In the first part of this thesis we extend the well-known spectral theory of the Zakharov-Shabat
operator $\mathit{L}(\phi)$ = $\begin{pmatrix} i & 0\\0 & -i\end{pmatrix}$$\partial$x + $\begin{pmatrix} 0 & \phi-\\\phi+ & 0\end{pmatrix}$, acting on the interval [.0; 1]., to the case where the potential $\phi$ = ($\phi_{-},\phi_{+}$). is a complex, 1-periodic element of the Fourier Lebesgue space $\mathit{FL}^{\mathit{p}}$, 1 $\leqslant \mathit{p} < \infty$, and prove asymptotic estimates for its periodic and Dirichlet eigenvalues in terms of the Fourier coefficients of $\phi$. The spectral theory is then used to extend the definition of the actions ($\mathit{I}_{\mathit{n}}$)$_{\mathit{n}\in\mathbb{Z}}$ and the canonically conjugated angles ($\theta_{\mathit{n}}$)$_{\mathit{n}\in\mathbb{Z}}$ from $\mathit{L}^{2}$ to $\mathit{FL}^{\mathit{p}}$, $\mathit{p} >$ 2, which, in turn, are used to construct real analytic Birkhoff coordinates on $\mathit{FL}^{\mathit{p}}$.

In the second part of this thesis we derive, using the Birkhoff coordinates, a novel formula for the dNLS frequencies which allows to extend them analytically to $\mathit{FL}^{\mathit{p}}$, $\mathit{p} >$ 2, and to characterize their asymptotic behavior.

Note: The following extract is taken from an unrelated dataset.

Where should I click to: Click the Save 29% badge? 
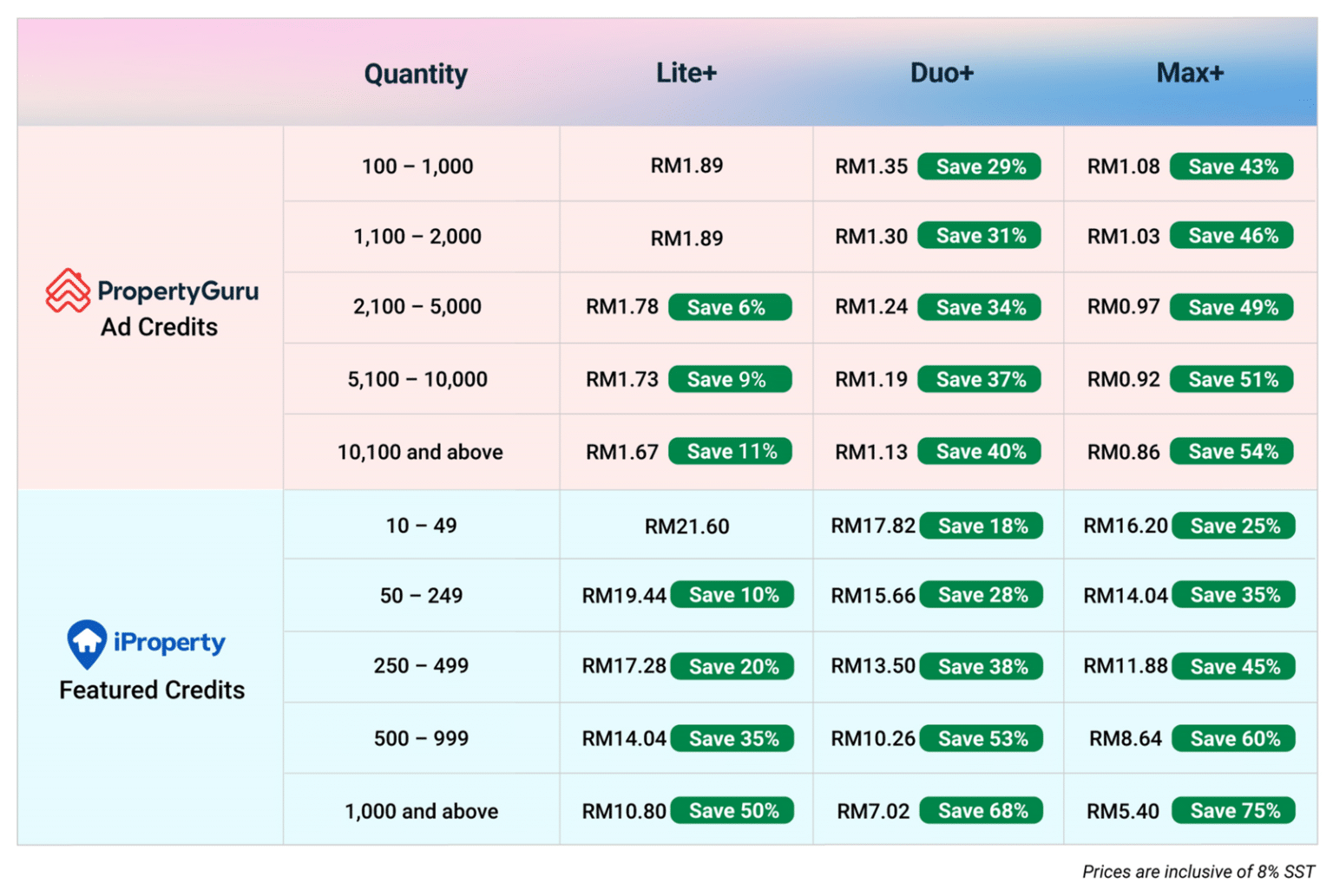pyautogui.click(x=980, y=167)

Similarly, we derive a formula for the dNLS Hamiltonian which is used
to extend this Hamiltonian, after appropriate renormalization, real analytically to $\mathit{FL}^{4}_{\mathit{r}}$. When expressed in action variables $\mathit{I}$ = ($\mathit{I}_{\mathit{n}}$)$_{\mathit{n}\in\mathbb{Z}}$, this renormalized Hamiltonian defines a function which is real analytic and strictly concave in a neighborhood of 0 in the positive quadrant $\ell^{2}_{+}$($\mathbb{Z}$) of $\ell^{2}$($\mathbb{Z}$). Finally, we use our previously obtained results on the frequencies to study the initial value problem of dNLS in Birkhoff coordinates.

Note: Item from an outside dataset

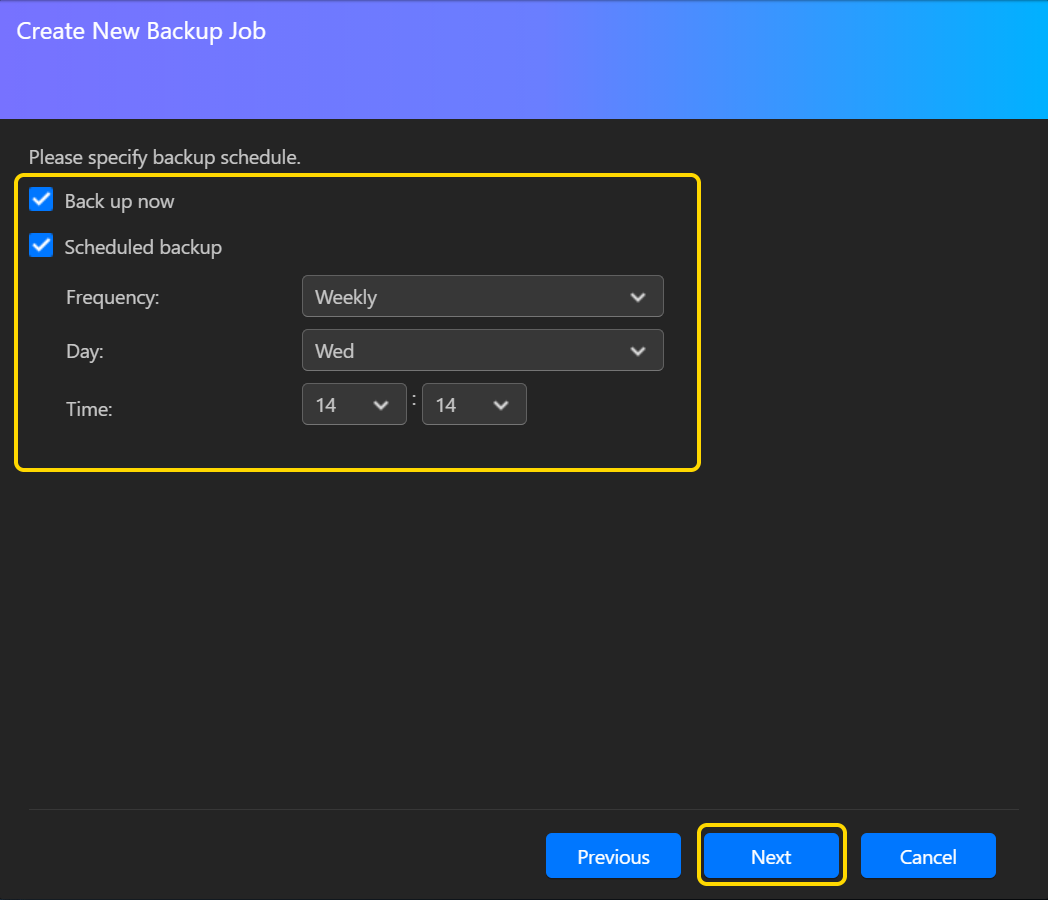Screen dimensions: 1048x900
Task: Click the chevron on the hour selector
Action: [x=380, y=404]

In the final part of this thesis we investigate the Birkhoff map in Sobolev spaces of high regularity. We prove uniform tame estimates of all integer Sobolev norms $\parallel\phi\parallel_{\mathit{m}}$, $\mathit{m} \geqslant$ 1, in terms of weighted $\ell^{2}$-norms of the Birkhoff coordinates and vice versa.